The building started life as a public house known as the Duke of Bedford's Arms: it was built by a local builder, John Swindall, and was completed in 1747. The house and estate were acquired by a local land-owner, John Miller, and converted into a private residence in the late 18th century. The last horse race at the local racecourse, Dunstable Park, which the formed part of the adjoining estate to the south east, Park Farm, took place in 1854.

The house was remodelled in the neoclassical style with a heavy stucco finish in the late 19th century. The design involved a symmetrical main frontage with five bays facing onto High Street North; the central bay, which slightly projected forward, featured a portico with Doric order columns supporting an entablature with triglyphs on the ground floor and a tall round headed window flanked by pilasters supporting an architrave and a keystone on the first floor. The outer bays were fenestrated by sash windows with architraves and cornices on both floors, while, at roof level there was an entablature, a cornice and a parapet. The house, its estate and Park Farm were all acquired by a local businessman, Arthur Bagshawe, in 1920. Following his death, the house and its enlarged estate were bought by Dunstable Corporation in 1936: the house was converted for use by the corporation as offices and the gardens were opened to the public. (Note: The borough council continued to meet at Dunstable Town Hall and used Grove House as offices for council officers and their departments. A market hall had been commissioned by the lord of the manor, the Duke of Bedford, in 1803, enhanced by a clock tower in 1869, and following a major fire, rebuilt in a similar style as Dunstable Town Hall in 1880. Following completion of the new Queensway Hall, the town hall was demolished in 1966.)

During the Second World War air raid shelters were established in the gardens and, after the war, annual garden fetes were opened by celebrities who included the BBC Radio presenter, Derek McCulloch, in 1951, the novelist, Barbara Cartland, in 1959 and the actor, Sam Kydd, also in 1959.

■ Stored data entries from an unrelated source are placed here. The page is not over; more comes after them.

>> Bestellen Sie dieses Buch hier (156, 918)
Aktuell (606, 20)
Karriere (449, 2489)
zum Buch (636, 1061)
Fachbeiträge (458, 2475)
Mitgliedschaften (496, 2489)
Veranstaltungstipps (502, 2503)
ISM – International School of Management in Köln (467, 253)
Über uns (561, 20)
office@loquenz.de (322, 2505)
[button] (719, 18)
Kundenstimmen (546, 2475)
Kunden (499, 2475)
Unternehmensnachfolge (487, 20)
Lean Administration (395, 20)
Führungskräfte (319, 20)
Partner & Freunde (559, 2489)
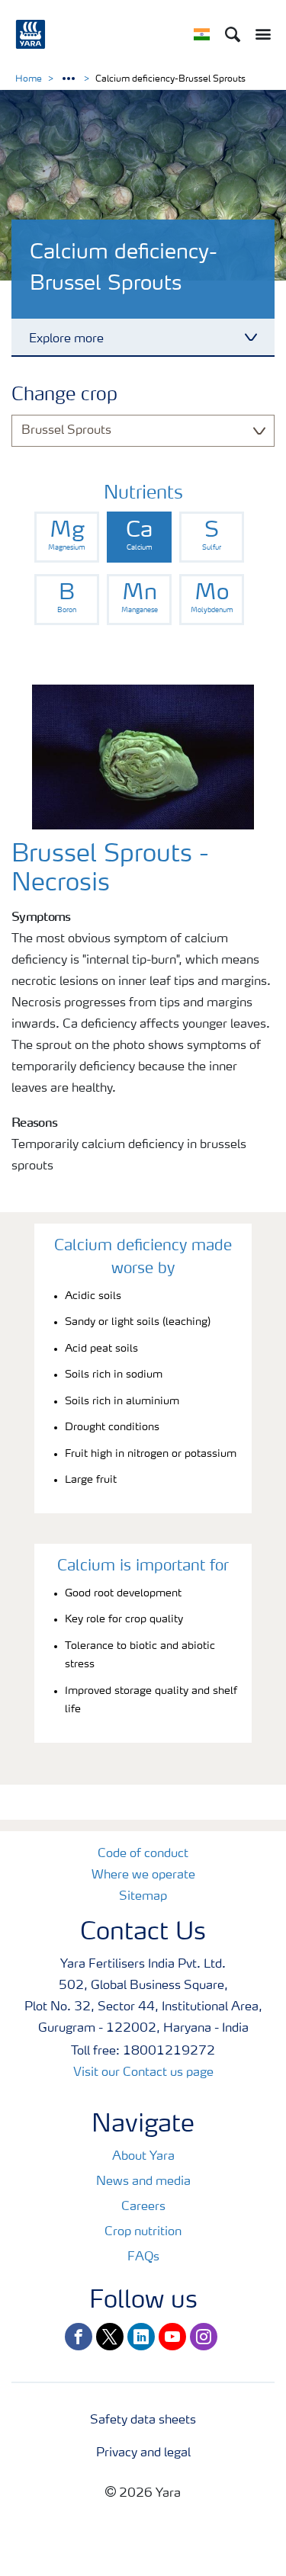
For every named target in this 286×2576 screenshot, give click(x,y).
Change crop (64, 396)
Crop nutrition (143, 2232)
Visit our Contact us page (143, 2073)
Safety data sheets (143, 2420)
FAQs (143, 2257)
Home (28, 79)
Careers (143, 2207)
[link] (66, 537)
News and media (143, 2182)
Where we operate (143, 1875)
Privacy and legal (143, 2453)
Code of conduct (143, 1854)
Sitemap (143, 1897)
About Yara (143, 2157)
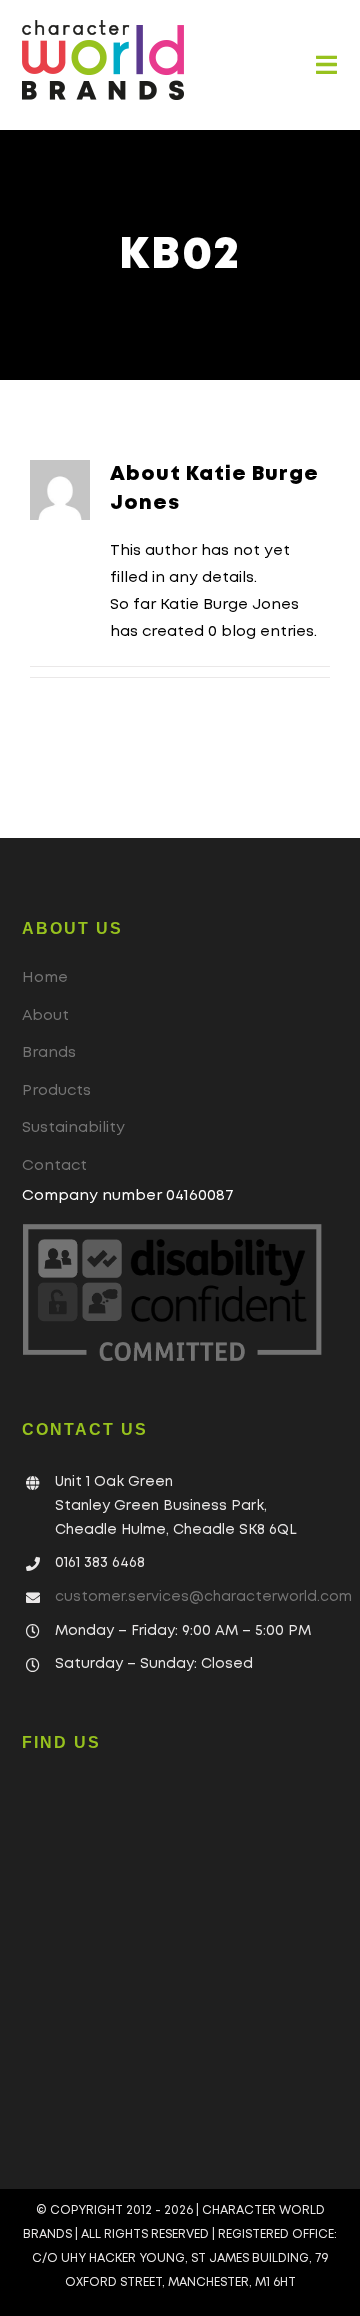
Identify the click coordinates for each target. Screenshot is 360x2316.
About (45, 1016)
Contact (54, 1166)
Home (45, 978)
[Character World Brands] (103, 27)
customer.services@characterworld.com (203, 1597)
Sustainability (73, 1128)
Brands (49, 1053)
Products (56, 1091)
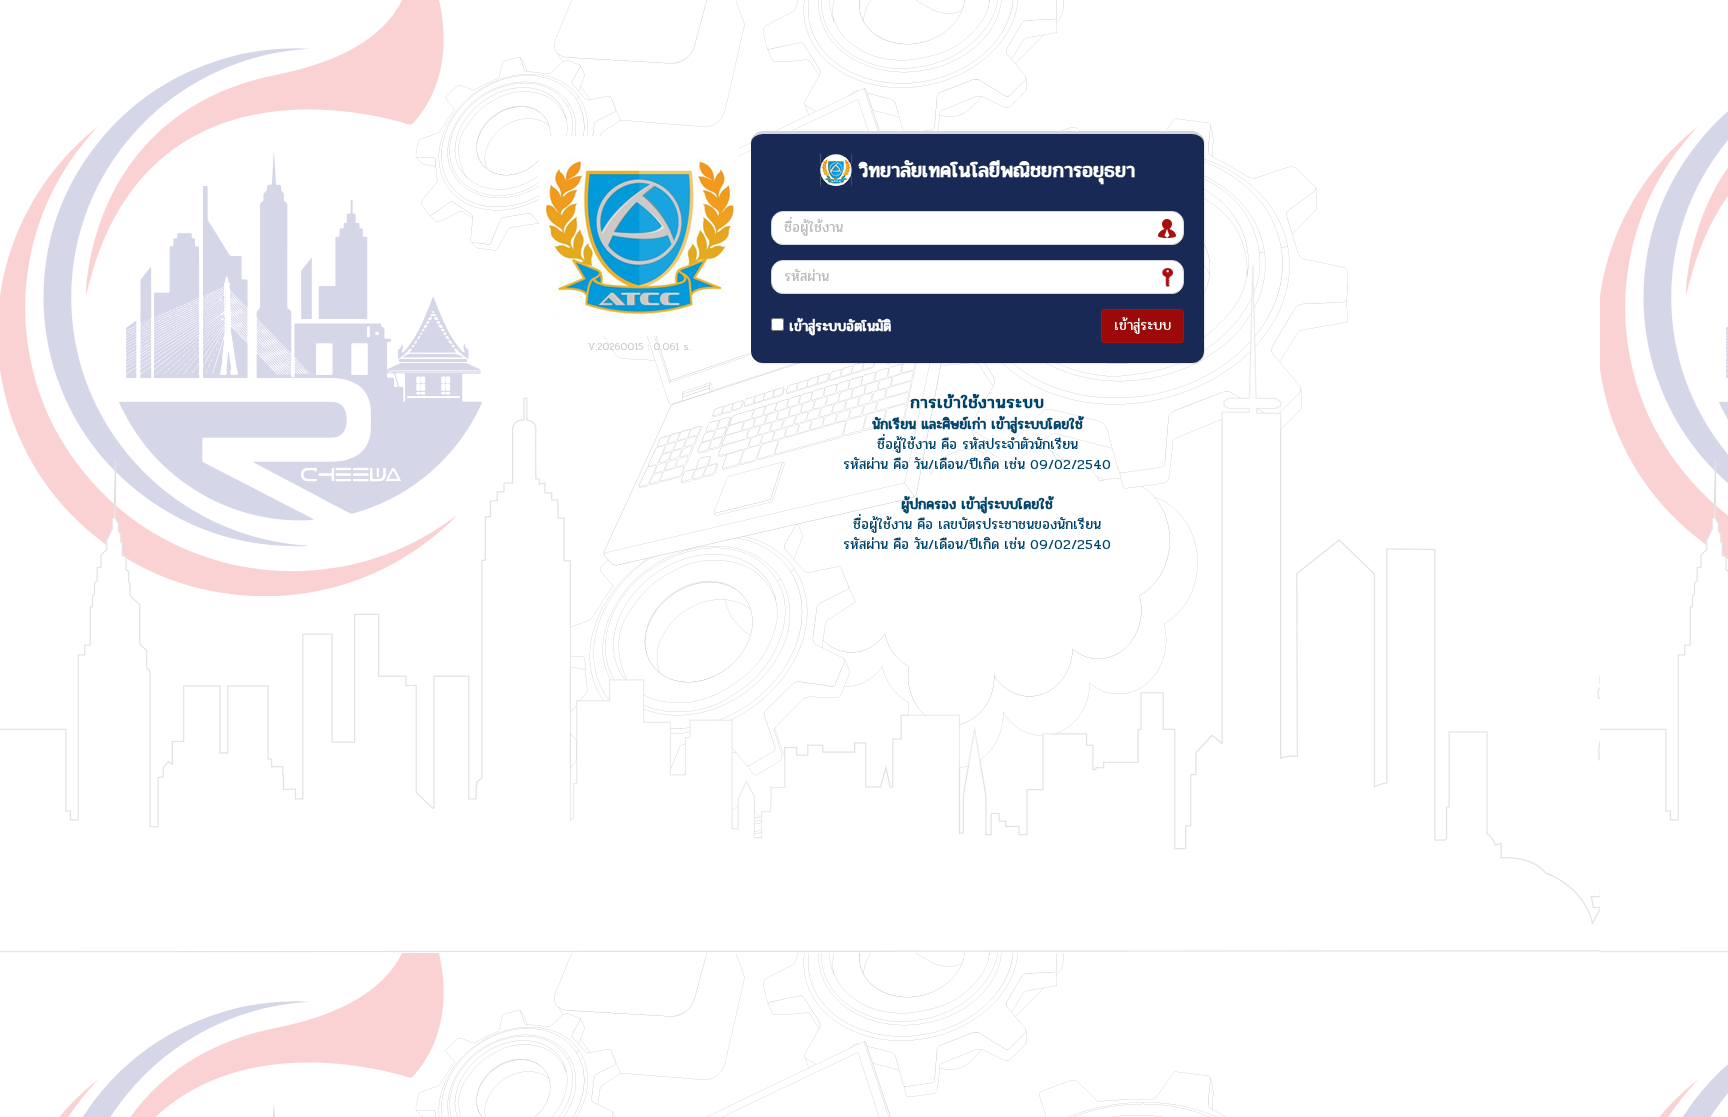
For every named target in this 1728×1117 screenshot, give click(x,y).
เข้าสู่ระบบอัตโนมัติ (837, 326)
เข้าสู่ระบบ (1142, 325)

Following local government re-organisation in 1974, the building was briefly used by South Bedfordshire District Council until it moved to new offices on the site of the former Dunstable North railway station in 1989. The newly formed Dunstable Town Council acquired the building and moved into it at that time. As well as being the offices and meeting place for the town council, it became an approved venue for weddings and civil partnership ceremonies.